Target position records
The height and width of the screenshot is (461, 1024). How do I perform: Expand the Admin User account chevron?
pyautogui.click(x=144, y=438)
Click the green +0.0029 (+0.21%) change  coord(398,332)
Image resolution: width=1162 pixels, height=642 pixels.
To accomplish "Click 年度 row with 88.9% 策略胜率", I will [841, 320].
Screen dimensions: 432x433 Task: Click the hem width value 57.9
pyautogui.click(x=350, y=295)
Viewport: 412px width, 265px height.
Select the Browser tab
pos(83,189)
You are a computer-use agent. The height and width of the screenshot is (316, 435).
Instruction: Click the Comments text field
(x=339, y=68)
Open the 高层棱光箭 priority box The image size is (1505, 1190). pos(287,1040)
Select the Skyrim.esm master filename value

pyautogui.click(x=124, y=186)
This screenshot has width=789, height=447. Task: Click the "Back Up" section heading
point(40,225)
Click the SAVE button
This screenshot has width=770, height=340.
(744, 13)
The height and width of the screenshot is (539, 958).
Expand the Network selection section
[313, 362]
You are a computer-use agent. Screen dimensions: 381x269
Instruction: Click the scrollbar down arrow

Problem to work on ::
Duplicate every line of the entries above without any changes.

Exercise answer ::
The height and width of the screenshot is (461, 1024). How do I perform: Expand the Admin User account chevron?
pyautogui.click(x=144, y=438)
Click the green +0.0029 (+0.21%) change  coord(398,332)
Image resolution: width=1162 pixels, height=642 pixels.
To accomplish "Click 年度 row with 88.9% 策略胜率", I will [841, 320].
Screen dimensions: 432x433 Task: Click the hem width value 57.9
pyautogui.click(x=350, y=295)
Viewport: 412px width, 265px height.
Select the Browser tab
pos(83,189)
You are a computer-use agent. The height and width of the screenshot is (316, 435).
Instruction: Click the Comments text field
(x=339, y=68)
Open the 高层棱光箭 priority box The image size is (1505, 1190). pos(287,1040)
Select the Skyrim.esm master filename value

pyautogui.click(x=124, y=186)
This screenshot has width=789, height=447. Task: Click the "Back Up" section heading
point(40,225)
Click the SAVE button
This screenshot has width=770, height=340.
(744, 13)
The height and width of the screenshot is (539, 958).
Expand the Network selection section
[313, 362]
You are a computer-use agent. Screen dimensions: 381x269
Instruction: Click the scrollbar down arrow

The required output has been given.